Most recently, Mr Cheng weighed in concerning face masks, noting a seeming disconnect between what he’s seen on the streets and online. He writes that he hardly sees anyone wearing masks on the streets, but much noise has been made online that there is a shortage of surgical and other masks, which people have used to prevent getting sick. On the other hand, there seem to be no lines forming when the government gives away surgical masks for free.
This has caused the former NMP to write, “Are we living in alternate realities??”
Here is his post, written on Monday, February 3, in full.
“When I walk around town I don’t see many people wearing masks.
When the government gives out free masks, there are no queues.
Yet online everyone seems to be panicking and angry that there is a shortage.
Can someone explain to me what’s happening ?

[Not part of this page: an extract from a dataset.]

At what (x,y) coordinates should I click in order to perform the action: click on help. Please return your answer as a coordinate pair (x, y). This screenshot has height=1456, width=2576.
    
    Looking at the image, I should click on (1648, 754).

Are we living in alternate realities ??
Netizens had a whole slew of answers to Mr Cheng’s questions regarding the seeming disconnect between reality and what is online.
One person posted that a lot of what is seen online is meant to portray the government in a bad light. Ramesh Subbaraman wrote, “The online forum seeks to create a fuss to put the government and whatever it wishes to do for the people in bad light. So when I queue and don’t get a mask then the government messed up the distribution. When i get the mask delivered on a silver plate nearest to my doorstep i take my own sweet time or just don’t bother. That’s the game plan Calvin.”
But other netizens were quick to argue that there may be some reason to be upset—”when there was thick haze 3M N95 masks were given out, but now, there really is a Wuhan flu virus and you asked us to queue for 4 blue colour surgical masks but there is no need to wear if you are not sick?” reads a post by the name Must Tanks Gui Rider.
However, others agreed with Mr Ramesh’s point concerning negativity online.
Others speculated that perhaps the government’s allocation of four masks per family is simply too small a number to bother collecting.
Some simply said that maybe the turnout out for collecting the masks was low because people are heeding the advice to wear masks only when one is actually sick.
Others say they believe that since there has been no community spread yet, people feel there is no need to wear the mask.
And finally, one netizen pointed out the fallacy in Mr Cheng’s premise that very few people collected the masks over the weekend.
Jason Chua Chin Seng wrote, “U CANNOT say only 6% bothered to collect over the weekend. Collection is phased & in batches. Not all allocated slot (sic) to collect over weekend. My block starts today. Over 10 days, abt (sic) 20% of household are scheduled to collect over weekend.”
To which Mr Cheng graciously replied, “thanks buddy. Corrected.”